The probability that I am not lucky.

(1) The simplified question.

Let’s say that I have a coin which is unbalanced, but I don’t know which way, only that one side will appear 49.75% of the time, and the other will appear 50.25% of the time. How many times will I need to flip the coin and what will the result have to be so that I can state with certainty (95%+) that I know which coin I have?

Now, I asked this on another message board, and the calculation was done such that it calculated the number of flips such that an imbalance of a single flip would tell me which I had (e.g. do 8,000 flips, and if you have >4,000 heads then you’re 95% likely to have the heads-favoring coin).

However, this answer is unsatisfactory. Let’s say I make 1,000 flips, and I have 600 heads. As unlikely as this scenario is, if it were to occur, I could probably state with 95% confidence that I have the heads coin. So it seems to me that the answer of how many flips are required is a function of what the result is. What is that function?

I would guess that for a plot of probability of result vs. result, there are two bell-shaped curves for P[sub]heads[/sub] and P[sub]tails[/sub] offset on the x-axis, and that for a given n flips, you can calculate x=x[sub]95%[/sub] where P[sub]heads[/sub]/P[sub]tails[/sub] = 20. That would give a point where, if you had more than x heads out of n flips, you could be certain you had the heads coin.

But I don’t know how to do that mathematically. :frowning:

(2) The more complex, but more realistic, question.

Backstory: over the years, I’ve been a net winner at blackjack. However, I don’t think (based on intuition) that the amount I’ve won has exceeded the expected variation for the number of hands I’ve played. Basically, I might be playing with a disadvantage and extremely lucky, playing with a small advantage and moderately lucky, or playing with a large advantage and not lucky at all.

In a sentence, I would like to know how lucky I am.

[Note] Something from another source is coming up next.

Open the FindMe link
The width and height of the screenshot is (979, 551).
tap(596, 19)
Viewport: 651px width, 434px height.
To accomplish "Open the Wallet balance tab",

The problem is that I don’t even know how to begin calculating standard deviations for things this complex. In the simplest form that I can come up with, normal basic strategy play (a) would consist of 43% wins, 49% losses, and 8% ties. However, the wins count as 1.125x a normal bet (because of doubling and splitting) and the overall EV is -0.00625. If I’m playing with a small advantage (b), I’d be winning 44% of the time and losing 48% of the time, but wins count 1.32x and losses 1.2x (EV = +0.0048). If I’m playing with a large advantage (c), I’d be winning 45% of the time and losing 47% of the time, but wins count 1.32x and losses 1.2x (EV = +0.03).

I’ve played maybe 4,000 hands, and I’m up about 120 bets. (No, I am not a high roller - I’ve played a mix of $3 and $5 blackjack, and I’m up a few hundred.) This seems to suggest an EV of +0.03 (which is astronomical as far as I’m concerned) but my intuition tells me that the SD for all three scenarios are going to overlap with only 4,000 hands.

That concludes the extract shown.